Consumo Autoral – o livro
Texto do objeto sim objeto não.
O parágrafo acima, em outros tempos, certamente estaria publicado em um livro ou ensaio de sociologia do consumo ou de psicologia social – talvez até mesmo de antropologia urbana. Mas hoje, 2009, o parágrafo acima é parte do intrigante livro Consumo Autoral – as gerações como empresas criativas (publicado pela Estação das Letras e Cores, 2009 – aqui, um pdf em italiano). O livro não é escrito por um autor, mas sim elaborado por um coletivo de designers, intelectuais, especialistas em tecnologia, estilistas etc, capitaneado por uma “cabeça central”. O coletivo é o – agora eu sei – famoso Future Concept Lab, de Milão, Itália. A figura central do FCL é o sociólogo, escritor, jornalista e presidente da instituição, Francesco Morace. A organização dos textos e as idéias presentes no livro também são dele.
Na introdução, uma pequena descrição do que é o FCL:
“Vinte anos atrás, quando pesquisa de tendência ainda não era uma grande tendência, Morace fundou o Future Concept Lab, hoje um dos mais importantes centros de pesquisa e estudos de comportamento e valores de consumo do mundo. Interpretando mudanças comportamentais e valores de consumo como fenômeno sociológico e mercadológico, Morace, durante esses anos, atendeu uma série de empresas internacionais como Illy Café, L’Oreal, Veuve Clicquot, Philips, Nokia, além das brasileiras Havaianas e O Boticário, ajudando-as a desenhar estratégias de sucesso para o futuro. Não, Morace não é um futurólogo, mas um incansável pesquisador e interpretador de sinais contemporâneos que de algum modo influenciam o imaginário coletivo mundial”.

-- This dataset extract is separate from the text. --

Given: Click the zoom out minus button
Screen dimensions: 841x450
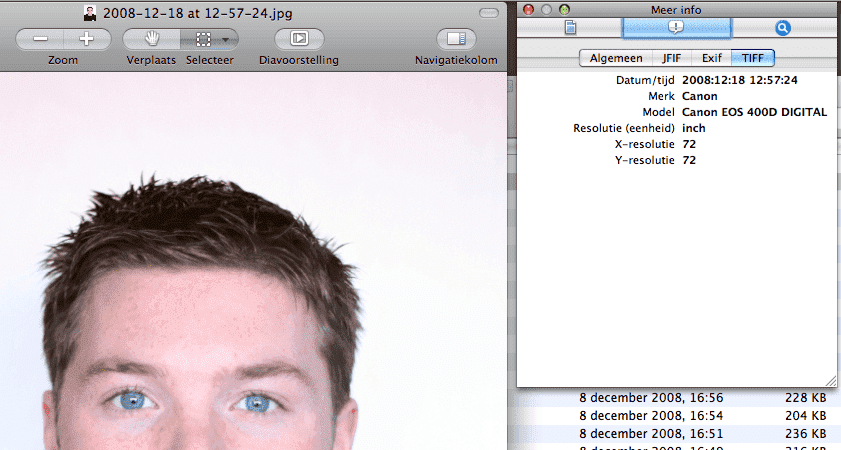Looking at the screenshot, I should [x=41, y=39].
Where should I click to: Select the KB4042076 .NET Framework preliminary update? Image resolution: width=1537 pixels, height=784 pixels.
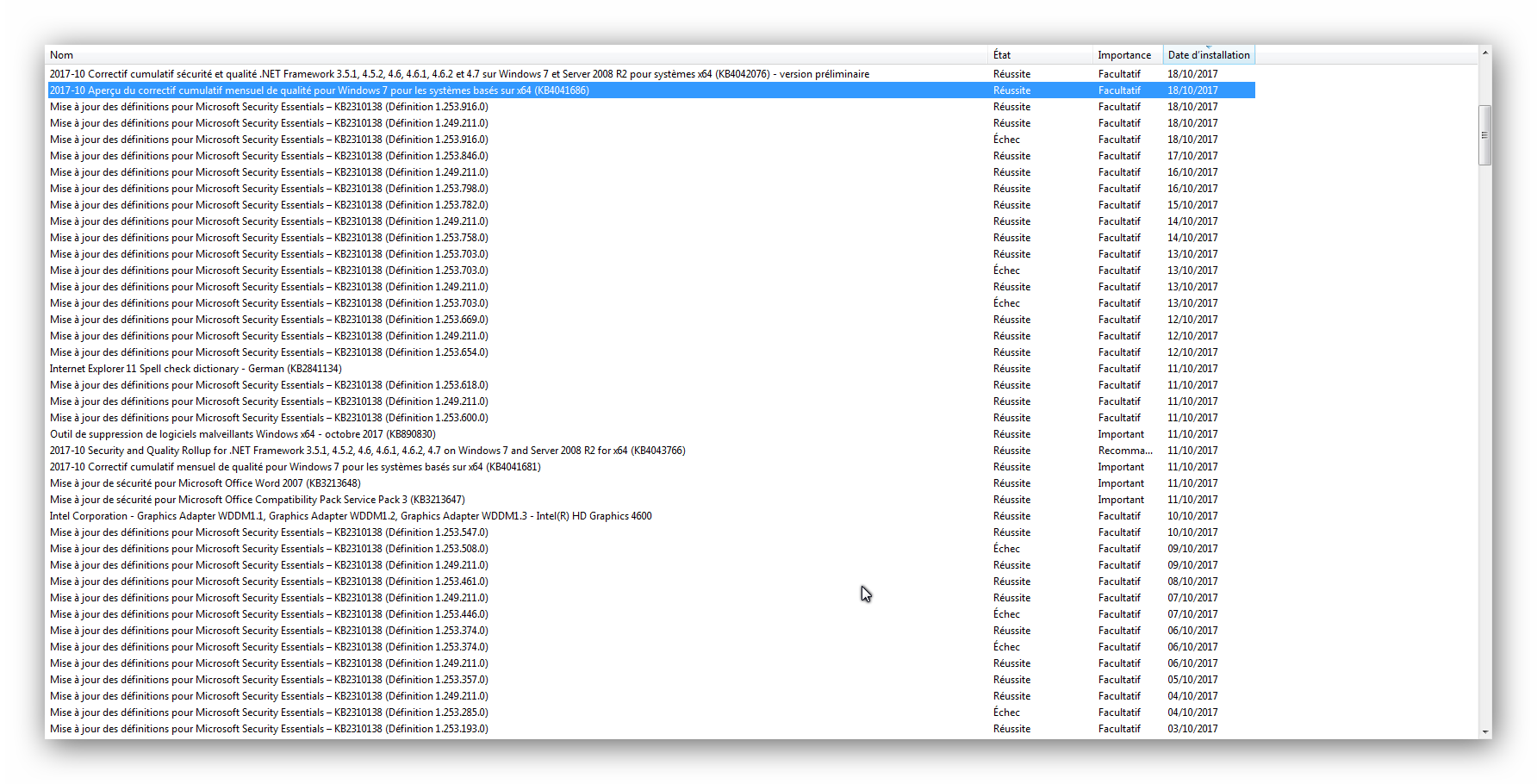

Com este preâmbulo sobre o livro e o comandante do FCL, acho que vale a pena aprofundar alguns pontos breves que vieram na mente ao ler sobre comportamento, consumo, mercado e otras cosas em livros como este do FCL. O lance inicial é entender o que eles chamam de Consumo Autoral, isto é, a capacidade do consumidor, nos dias de hoje, em ser mais do que um mero receptáculo passivo de ofertas do mercado e das propagandas. A idéia ultrapassada de que o consumo é opaco e de que as empresas e os publicitários “empurram“ o que querem vender do jeito que for é o ponto combatido pelo FCL e por outros pensadores já há algum tempo. Sem assumir ou saber, eles vão ao encontro, por exemplo, de um conceito já bem conhecido do historiador francês Michel de Certeau – o conceito ativo de APROPRIAÇÃO do bem consumido, sejam eles imagens, objetos, textos ou abstrações. O consumo autoral reinventa os sentidos propostos, exige qualidade, rejeita erros morais, éticos ou políticos, desregula tendências, estilhaça certezas das empresas etc.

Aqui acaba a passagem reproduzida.